FRANKFORT- Unclaimed state property would be the only source of funding for operation of the Office of the State Treasury under a bill approved today by a legislative committee.

State Treasurer Allison Ball appeared before the House State Government Committee today with Rep. Ken Fleming, R-Louisville, in support of House Bill 88. Sponsored by Fleming, the bill would allow all expenses for the Office of the State Treasurer to be paid out of the state’s abandoned property fund, freeing up the agency’s remaining state General Fund and Road Fund appropriations for other budget needs.

The agency currently receives approximately $2 million in General Fund dollars each fiscal year and approximately $250,000 from the Road Fund, said Ball.

“In the grand scheme it’s not an enormous amount of money, but every penny helps,” she said.

Ball hopes to make changes quickly, should HB 88 become law. The bill includes an emergency clause, requiring it to take effect immediately upon being signed by the governor or otherwise becoming law.

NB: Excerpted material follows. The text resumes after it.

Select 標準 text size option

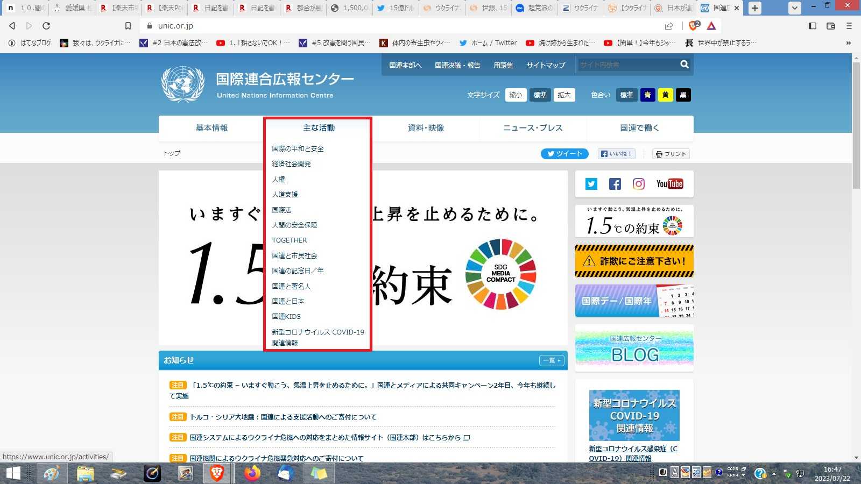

“You all are tasked with fixing the pension problem, so we wanted this to operate immediately,” she told the committee.

The Office of the State Treasurer now gets about half its funding from the state’s abandoned property fund, a nearly 80-year-old fund worth nearly half a billion dollars that collects unclaimed assets from dormant bank accounts and other sources, said Ball. It collects roughly $30 million to $37 million over what it returns to claimants every fiscal year.

The size of the abandoned property fund piqued the interest of Rep. Jody Richards, D-Bowling Green, who asked Ball how her office gets the word out about the fund’s existence. Ball called her office’s campaign to return unclaimed property to its owners “aggressive,” with over 41 percent of unclaimed property returned in recent years.

“We have been very aggressive, as you can see by the numbers,” she said, adding that the return rate exceeds the national average.

“We’ve gotten to the point now where we are actually taking our own initiative to identity (entities) that have unclaimed property,” including school boards, nonprofits and others, Ball said.

HB 88 passed the House State Government Committee and now goes to the full House for consideration.